## AIM OF THE EXERCISE
Copy each line below in which the string "無印良品オーク材ワードローブセット" occurs.

## DATASET CONTENT

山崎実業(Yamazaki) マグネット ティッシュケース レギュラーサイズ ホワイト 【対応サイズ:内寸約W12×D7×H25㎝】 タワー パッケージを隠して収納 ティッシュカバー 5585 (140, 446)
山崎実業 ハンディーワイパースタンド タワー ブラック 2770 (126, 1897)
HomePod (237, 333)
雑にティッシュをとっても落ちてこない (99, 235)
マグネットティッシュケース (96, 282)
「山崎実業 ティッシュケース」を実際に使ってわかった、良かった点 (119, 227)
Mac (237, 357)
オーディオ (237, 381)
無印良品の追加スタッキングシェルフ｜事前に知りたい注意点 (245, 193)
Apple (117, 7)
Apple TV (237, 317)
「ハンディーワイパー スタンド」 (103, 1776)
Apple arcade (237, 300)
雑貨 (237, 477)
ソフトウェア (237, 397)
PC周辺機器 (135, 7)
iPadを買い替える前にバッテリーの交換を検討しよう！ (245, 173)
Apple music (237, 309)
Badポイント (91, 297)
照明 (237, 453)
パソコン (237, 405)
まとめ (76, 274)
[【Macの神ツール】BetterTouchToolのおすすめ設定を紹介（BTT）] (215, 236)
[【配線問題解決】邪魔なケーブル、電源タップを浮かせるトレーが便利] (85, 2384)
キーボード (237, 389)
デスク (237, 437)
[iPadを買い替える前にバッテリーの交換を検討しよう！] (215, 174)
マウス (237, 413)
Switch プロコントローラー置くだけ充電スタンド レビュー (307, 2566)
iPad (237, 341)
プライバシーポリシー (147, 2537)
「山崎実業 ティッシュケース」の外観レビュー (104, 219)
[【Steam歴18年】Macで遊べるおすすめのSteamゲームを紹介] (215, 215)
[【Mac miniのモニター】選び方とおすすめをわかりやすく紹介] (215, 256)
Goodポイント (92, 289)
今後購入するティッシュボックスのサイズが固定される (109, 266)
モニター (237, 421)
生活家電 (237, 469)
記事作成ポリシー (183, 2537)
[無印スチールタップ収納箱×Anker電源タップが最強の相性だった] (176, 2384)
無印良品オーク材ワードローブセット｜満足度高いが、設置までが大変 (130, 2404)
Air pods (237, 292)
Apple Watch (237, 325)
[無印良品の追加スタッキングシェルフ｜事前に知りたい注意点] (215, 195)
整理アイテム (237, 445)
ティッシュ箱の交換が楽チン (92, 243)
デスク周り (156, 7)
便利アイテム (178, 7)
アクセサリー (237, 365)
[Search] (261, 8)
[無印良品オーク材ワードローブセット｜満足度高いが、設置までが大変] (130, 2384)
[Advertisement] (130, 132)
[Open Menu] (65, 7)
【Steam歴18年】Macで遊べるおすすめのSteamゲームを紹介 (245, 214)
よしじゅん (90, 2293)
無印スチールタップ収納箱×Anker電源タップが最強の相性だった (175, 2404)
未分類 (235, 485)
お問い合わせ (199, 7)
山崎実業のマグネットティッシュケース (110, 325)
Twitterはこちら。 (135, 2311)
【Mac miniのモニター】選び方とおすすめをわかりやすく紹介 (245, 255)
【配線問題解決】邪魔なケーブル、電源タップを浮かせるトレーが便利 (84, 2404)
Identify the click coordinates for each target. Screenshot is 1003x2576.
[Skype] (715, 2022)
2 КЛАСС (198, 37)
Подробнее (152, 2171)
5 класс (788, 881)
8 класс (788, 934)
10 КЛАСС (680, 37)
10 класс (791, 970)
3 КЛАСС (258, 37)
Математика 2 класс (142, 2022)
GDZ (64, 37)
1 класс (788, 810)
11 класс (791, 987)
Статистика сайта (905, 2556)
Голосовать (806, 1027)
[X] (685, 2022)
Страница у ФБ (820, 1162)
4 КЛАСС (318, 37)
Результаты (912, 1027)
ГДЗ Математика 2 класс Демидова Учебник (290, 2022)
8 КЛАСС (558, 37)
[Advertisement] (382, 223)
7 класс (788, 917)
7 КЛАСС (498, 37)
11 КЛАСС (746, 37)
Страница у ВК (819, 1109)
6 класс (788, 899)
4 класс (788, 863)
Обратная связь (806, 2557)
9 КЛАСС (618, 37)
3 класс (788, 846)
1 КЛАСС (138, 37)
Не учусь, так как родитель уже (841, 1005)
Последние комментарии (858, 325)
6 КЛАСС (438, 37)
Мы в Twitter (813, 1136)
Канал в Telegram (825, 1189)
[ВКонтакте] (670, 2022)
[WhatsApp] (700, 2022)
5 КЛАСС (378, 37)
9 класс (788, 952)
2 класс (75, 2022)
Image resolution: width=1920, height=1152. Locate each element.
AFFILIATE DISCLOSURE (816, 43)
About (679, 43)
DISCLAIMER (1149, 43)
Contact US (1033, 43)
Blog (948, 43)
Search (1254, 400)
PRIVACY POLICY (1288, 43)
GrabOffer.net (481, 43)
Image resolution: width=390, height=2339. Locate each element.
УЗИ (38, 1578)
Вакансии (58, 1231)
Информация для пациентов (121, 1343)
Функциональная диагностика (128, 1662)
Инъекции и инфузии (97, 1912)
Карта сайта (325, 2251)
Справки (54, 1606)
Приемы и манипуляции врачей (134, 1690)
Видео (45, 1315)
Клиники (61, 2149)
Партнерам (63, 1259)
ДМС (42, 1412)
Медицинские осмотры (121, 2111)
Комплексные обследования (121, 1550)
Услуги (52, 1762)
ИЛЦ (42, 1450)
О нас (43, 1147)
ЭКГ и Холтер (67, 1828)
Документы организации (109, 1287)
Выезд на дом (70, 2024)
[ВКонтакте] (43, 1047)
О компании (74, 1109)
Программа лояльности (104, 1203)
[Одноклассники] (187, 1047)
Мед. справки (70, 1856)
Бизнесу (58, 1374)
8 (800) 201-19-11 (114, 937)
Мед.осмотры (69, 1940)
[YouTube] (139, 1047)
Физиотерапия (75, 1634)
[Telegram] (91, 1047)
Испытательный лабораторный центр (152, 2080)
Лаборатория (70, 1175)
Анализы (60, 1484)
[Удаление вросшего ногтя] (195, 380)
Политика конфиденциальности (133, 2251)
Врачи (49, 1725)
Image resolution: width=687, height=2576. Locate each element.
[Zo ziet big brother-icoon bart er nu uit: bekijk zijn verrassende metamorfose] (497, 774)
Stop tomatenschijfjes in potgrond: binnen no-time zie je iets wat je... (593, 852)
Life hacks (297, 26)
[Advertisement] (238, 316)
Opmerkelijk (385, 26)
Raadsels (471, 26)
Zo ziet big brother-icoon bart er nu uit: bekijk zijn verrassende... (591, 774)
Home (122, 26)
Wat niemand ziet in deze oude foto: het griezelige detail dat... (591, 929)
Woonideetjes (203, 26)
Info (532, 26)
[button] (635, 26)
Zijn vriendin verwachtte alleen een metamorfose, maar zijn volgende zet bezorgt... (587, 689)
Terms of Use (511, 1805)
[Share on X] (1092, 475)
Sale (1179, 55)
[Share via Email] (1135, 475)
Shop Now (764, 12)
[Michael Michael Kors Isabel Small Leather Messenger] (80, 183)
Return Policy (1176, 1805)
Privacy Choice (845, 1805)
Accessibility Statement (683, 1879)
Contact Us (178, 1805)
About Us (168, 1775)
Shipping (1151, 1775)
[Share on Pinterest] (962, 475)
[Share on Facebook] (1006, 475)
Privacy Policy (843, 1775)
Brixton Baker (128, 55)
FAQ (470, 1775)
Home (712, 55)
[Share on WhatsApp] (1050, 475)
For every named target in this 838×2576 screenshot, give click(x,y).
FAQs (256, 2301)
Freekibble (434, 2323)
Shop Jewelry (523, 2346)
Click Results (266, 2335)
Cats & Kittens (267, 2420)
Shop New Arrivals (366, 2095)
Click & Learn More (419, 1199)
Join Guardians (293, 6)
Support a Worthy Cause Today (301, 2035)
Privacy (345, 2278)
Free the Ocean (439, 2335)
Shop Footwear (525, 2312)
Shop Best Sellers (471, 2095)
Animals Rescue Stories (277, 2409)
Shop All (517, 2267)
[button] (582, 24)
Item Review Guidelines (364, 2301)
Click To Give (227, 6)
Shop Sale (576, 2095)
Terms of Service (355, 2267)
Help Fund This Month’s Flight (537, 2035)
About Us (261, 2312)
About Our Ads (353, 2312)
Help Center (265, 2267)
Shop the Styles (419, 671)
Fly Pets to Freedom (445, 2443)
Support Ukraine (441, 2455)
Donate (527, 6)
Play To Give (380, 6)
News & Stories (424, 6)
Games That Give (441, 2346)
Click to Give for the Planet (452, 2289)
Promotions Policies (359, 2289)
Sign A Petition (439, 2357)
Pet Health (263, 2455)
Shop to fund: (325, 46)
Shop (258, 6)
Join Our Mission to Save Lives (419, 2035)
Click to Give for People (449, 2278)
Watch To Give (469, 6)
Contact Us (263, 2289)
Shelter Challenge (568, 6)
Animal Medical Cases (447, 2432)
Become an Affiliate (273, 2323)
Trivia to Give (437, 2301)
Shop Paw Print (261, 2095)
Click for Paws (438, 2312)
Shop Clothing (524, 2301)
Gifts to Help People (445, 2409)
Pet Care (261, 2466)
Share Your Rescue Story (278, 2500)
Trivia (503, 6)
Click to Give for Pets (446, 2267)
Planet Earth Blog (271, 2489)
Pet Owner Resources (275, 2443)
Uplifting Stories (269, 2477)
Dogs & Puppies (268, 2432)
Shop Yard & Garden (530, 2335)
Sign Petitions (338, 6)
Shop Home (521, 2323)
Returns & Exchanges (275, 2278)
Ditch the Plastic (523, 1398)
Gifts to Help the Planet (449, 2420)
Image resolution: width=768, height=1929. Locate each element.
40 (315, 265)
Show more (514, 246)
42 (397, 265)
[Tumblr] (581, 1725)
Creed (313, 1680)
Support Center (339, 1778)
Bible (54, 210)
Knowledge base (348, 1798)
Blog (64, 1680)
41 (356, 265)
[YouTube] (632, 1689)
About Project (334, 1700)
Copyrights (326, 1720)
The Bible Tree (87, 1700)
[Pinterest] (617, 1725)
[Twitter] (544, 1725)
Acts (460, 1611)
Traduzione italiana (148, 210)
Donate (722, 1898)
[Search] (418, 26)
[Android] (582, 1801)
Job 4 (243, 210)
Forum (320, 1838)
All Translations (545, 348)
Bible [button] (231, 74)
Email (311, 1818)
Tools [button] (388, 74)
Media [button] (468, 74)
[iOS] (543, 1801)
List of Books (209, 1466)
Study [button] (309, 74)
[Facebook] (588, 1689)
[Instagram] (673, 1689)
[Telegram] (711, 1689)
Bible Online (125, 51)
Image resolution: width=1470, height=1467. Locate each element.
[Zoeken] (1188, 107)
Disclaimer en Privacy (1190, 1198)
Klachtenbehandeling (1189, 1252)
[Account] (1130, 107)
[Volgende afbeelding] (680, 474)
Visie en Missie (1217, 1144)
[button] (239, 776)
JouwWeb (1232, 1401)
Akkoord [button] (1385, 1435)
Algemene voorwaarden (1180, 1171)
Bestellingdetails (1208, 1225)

## ANSWER BOX
無印良品オーク材ワードローブセット｜満足度高いが、設置までが大変 (130, 2404)
[無印良品オーク材ワードローブセット｜満足度高いが、設置までが大変] (130, 2384)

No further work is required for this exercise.